Comissão da MPV 907 vai discutir transferência da Embratur para o Rio de Janeiro

A proposta é da deputada Clarissa Garotinho. “Aprovamos hoje uma audiência pública que acontecerá em março para debater a localização da Embratur e vamos defender o retorno da empresa para o Rio de Janeiro. Isso fortalece e valoriza o Rio de Janeiro, que é a vitrine do Brasil no mundo inteiro”, afirma a parlamentar.

18/02/2020 às 17:24:58 | Atualizada em 18/02/2020 às 17:43:42 | 301 visualizações



A Comissão Mista que analisa a MPV 907/20, que trata da transformação da Embratur em Agência Brasileira de Promoção Internacional do Turismo, aprovou nesta terça-feira (18) solicitação de audiência pública da deputada Clarissa Garotinho (RJ). A medida transforma a Embratur em serviço social autônomo, com receitas próprias.

“Debater essa MP dará mais agilidade aos processos de fomento ao turismo no Brasil e no mundo. É muito importante que a gente tenha mecanismos mais ágeis para divulgar os estados brasileiros como destino turístico e essa MP vai proporcionar isso", afirma a parlamentar.

A audiência pública vai debater uma das emendas apresentada pela deputada na comissão, que propõe a transferência da Embratur para a cidade do Rio de Janeiro.

“O objetivo disso é fazer parte de uma estratégia de reparação histórica que a cidade do Rio de Janeiro busca desde a transferência do Rio de Janeiro para Brasília há 60 anos. O Rio tem tido perdas históricas relacionadas a isso, vários estudiosos afirmam que os grandes problemas, principalmente os de natureza econômica que o Rio vem enfrentando nas últimas décadas, se devem em parte a essa transferência e a uma fusão mal planejada entre o antigo estado do Rio de Janeiro e o da Guanabara. Sem que nenhuma compensação efetiva fosse dada a nossa antiga capital e ao estado que depois sofreu esta fusão. O Rio de Janeiro é porta de entrada para os turistas no Brasil, é a capital turística do nosso país”, ressalta Clarissa Garotinho.

Segundo a MP, a nova Embratur terá personalidade jurídica de direito privado, sem fins lucrativos e, como principal fonte de receitas, 15,75% do adicional incidente sobre as contribuições sociais pagas para o Sistema S. Esse adicional foi criado pela Lei 8.029/90 para beneficiar, principalmente, o Sebrae.
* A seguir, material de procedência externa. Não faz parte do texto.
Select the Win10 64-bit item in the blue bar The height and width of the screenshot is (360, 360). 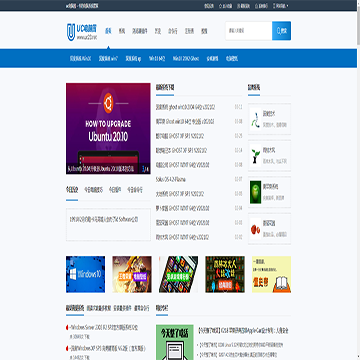pos(157,58)
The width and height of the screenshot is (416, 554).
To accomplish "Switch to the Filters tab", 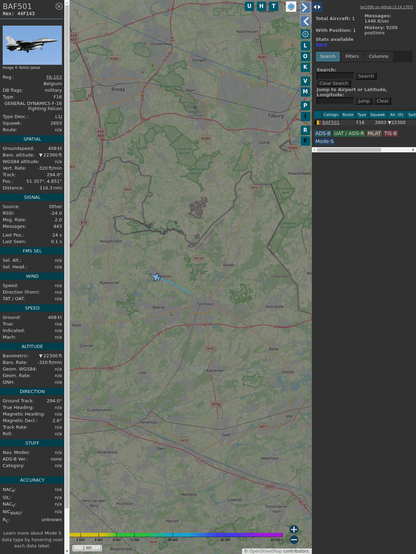I will click(352, 57).
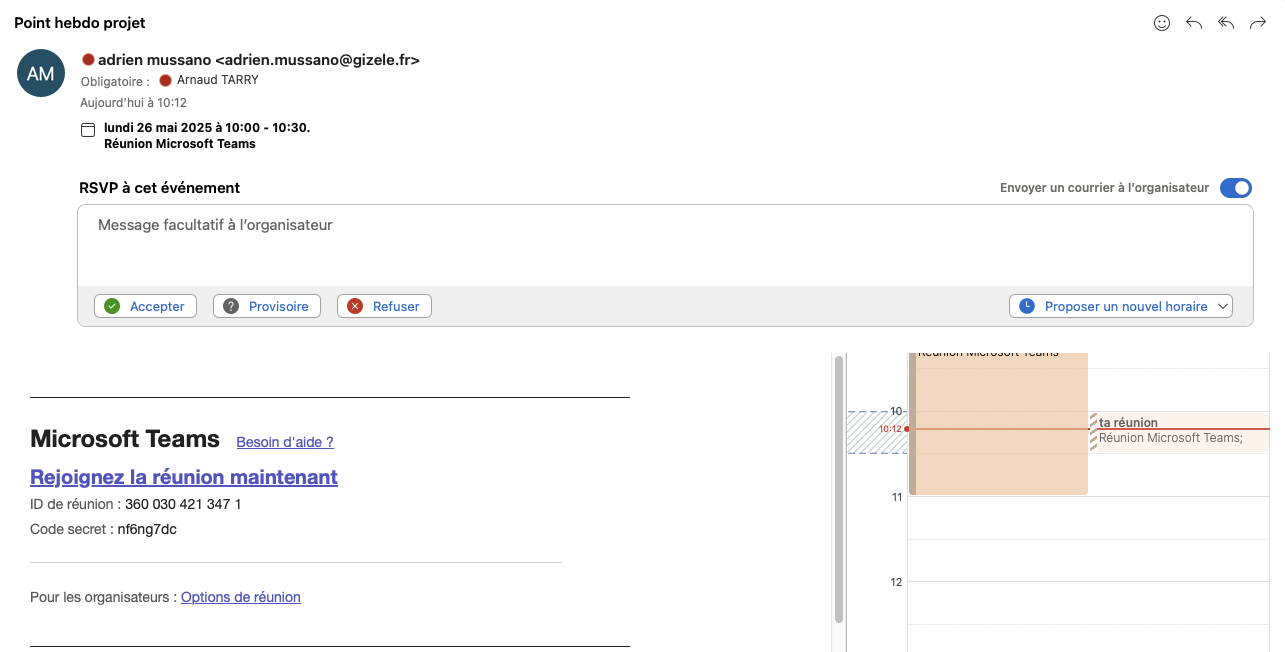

Com a mudança, a Embratur deixa de ser dependente de recursos do Orçamento da União, sujeitos a contingenciamento.

A medida provisória traz ainda dois pontos importantes. Primeiro, a nova Embratur poderá licenciar a “Marca Brasil”, desenvolvida neste ano para vender a imagem do turismo brasileiro no exterior. Os recursos obtidos com o licenciamento ficarão com a entidade. O segundo ponto é a possibilidade de assinatura de contratos de prestação de serviços com pessoas físicas ou empresas para atingir os objetivos previstos no contrato de gestão.

A audiência pública será realizada em março.